Manteniendo sus ojos en él, vio cómo su otra mano presionaba suavemente su hombro hacia abajo, de modo que ahora estaba acostada, sosteniéndose ligeramente en la mesa con los codos, sus piernas colgando en el borde.

Él abrió sus piernas más mientras decía:
— Buena chica —después de verificar que sus ojos siguieran en él.

Su cabeza se inclinó mientras ralentizaba su dedo en su interior y comenzaba a besar y mordisquear un muslo subiendo hacia su núcleo, sobrevolando el área, dejando que su aliento caliente la hiciera aún más sensible e incrementara su humedad por lo cerca que estaba.

Luego su rostro se retiró y comenzó a dejar besos y marcas de mordiscos por su otro muslo.

Aila tomó una respiración temblorosa al verlo besar su camino de regreso a su centro, y su lengua se encontró con su clítoris.

Ella se sacudió por lo sensible que se sentía por su lengua que comenzaba a lamer la ya húmeda área mientras su dedo seguía bombeando dentro de ella.

Solo que esta vez, su dedo giraba ocasionalmente antes de retirarlo abruptamente mientras comenzaba a devorarla por completo.

Tuvo problemas para mantener sus gemidos bajos mientras él succionaba, lamía y la penetraba con su lengua.

Justo cuando sintió su núcleo contraerse y estaba casi al punto del orgasmo, él se alejó y la miró —¿De quién eres?

—gruñó.

Ella no podía creerlo.

—¡Tuya!

—casi chilló; él se rió y la agarró con fuerza por las nalgas y la acercó a él.

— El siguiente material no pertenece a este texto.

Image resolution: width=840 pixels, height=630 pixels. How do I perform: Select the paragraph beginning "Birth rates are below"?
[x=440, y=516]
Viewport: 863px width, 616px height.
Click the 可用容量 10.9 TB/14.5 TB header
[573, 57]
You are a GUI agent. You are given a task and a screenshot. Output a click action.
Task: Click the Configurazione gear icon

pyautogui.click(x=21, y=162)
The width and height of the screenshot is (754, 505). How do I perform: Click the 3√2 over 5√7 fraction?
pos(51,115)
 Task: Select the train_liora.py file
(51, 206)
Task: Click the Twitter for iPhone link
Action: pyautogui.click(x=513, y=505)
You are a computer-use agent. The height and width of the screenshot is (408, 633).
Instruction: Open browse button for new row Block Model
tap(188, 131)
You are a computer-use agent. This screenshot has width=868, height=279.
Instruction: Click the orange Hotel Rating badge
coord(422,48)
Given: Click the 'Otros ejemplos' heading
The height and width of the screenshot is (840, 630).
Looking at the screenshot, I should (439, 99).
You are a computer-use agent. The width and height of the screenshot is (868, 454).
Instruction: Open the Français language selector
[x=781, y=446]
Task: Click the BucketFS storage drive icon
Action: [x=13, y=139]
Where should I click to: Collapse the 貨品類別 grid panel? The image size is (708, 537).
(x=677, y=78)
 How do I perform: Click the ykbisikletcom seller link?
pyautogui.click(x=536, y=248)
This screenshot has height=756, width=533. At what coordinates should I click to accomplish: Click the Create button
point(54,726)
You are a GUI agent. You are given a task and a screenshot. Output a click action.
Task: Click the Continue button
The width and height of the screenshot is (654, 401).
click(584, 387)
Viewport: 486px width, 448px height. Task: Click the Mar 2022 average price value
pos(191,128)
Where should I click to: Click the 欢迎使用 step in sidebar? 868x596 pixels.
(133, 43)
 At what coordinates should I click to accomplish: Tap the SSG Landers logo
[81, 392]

Su lengua se estrelló contra ella con una fuerza que la hizo moler de inmediato su cara y gemir por su tratamiento duro; exhaló:
— Solo tuya, Alfa.

Su mano se enredó en su cabello mientras oleadas de hormigueo y escalofríos recorrían su cuerpo; continuó viéndolo comerla, y por fin, con una última lamida, se sintió deshacerse alrededor de él.

Él bebió ávidamente sus jugos, manteniendo su mirada bloqueada con la de ella.

PUCHA.

¿Por qué tenía que ser tan jodidamente sexy?

Un gemido cansado escapó de sus labios mientras él se inclinaba sobre ella, las manos junto a sus costados, y preguntaba de nuevo —¿De quién eres?

—Tuya.

Solo tuya.

—No lo olvides nunca —gruñó él antes de estrellar sus labios contra los de ella otra vez.

Tan pronto como se separó de ella, sintió sus piernas todavía temblando mientras colapsaba su espalda arqueada y la cabeza sobre la mesa, completamente agotada por las diabólicas maneras de Damon.